EU countries are permitted to carry out the indiscriminate transmission and retention of communications data only when there is a ‘serious threat to national security’, the bloc’s highest court ruled on Tuesday (6 October).
The European Court of Justice said that such practices carried out by security agencies should be ‘limited to what is strictly necessary’ and must also be subject to a review by a court of an independent administrative authority.
Under general conditions, however, the practice of EU countries obliging services providers to snoop on communications data contravenes the 2002 ePrivacy directive and represents a ‘serious interference’ with protections outlined in the EU charter.
In this respect, in the absence of a valid national security threat, the mass and indiscriminate surveillance of communications networks is subject to EU law but does not qualify for the national security exemption as outlined in Article 15(1) of the ePrivacy directive, the court found.

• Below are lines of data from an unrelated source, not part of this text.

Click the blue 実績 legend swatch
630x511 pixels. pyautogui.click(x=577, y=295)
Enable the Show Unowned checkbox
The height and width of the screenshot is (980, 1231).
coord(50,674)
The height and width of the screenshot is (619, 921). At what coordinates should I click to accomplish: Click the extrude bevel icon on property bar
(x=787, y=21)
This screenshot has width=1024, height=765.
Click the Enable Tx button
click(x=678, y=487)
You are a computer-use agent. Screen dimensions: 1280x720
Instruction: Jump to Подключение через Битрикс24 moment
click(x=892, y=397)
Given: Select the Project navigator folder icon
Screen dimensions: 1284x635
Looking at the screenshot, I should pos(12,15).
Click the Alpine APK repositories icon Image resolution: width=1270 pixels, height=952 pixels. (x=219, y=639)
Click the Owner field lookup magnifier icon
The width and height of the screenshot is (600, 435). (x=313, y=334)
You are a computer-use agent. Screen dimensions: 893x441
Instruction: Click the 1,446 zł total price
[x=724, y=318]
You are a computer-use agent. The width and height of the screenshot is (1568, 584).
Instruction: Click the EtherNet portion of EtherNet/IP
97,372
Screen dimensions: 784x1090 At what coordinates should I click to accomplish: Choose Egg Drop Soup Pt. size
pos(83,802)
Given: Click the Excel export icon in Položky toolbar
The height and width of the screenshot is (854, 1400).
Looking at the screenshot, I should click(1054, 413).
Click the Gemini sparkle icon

The judgment came after several privacy groups had raised the case in the UK, Belgium, and France, arguing that data retention and processing regimes in those countries violated European rights.
The claimants in the case, UK-based charity Privacy International, had originally taken umbrage at the harvesting of bulk personal datasets and bulk communications data by the UK security and intelligence agencies.
Privacy International applauded the ECJ’s decision in reaffirming the obligation of police agencies to conduct surveillance programs only under specific national security conditions.
“Today’s judgment reinforces the rule of law in the EU. In these turbulent times, it serves as a reminder that no government should be above the law. Democratic societies must place limits and controls on the surveillance powers of our police and intelligence agencies,” said Caroline Wilson Palow, legal director of Privacy International.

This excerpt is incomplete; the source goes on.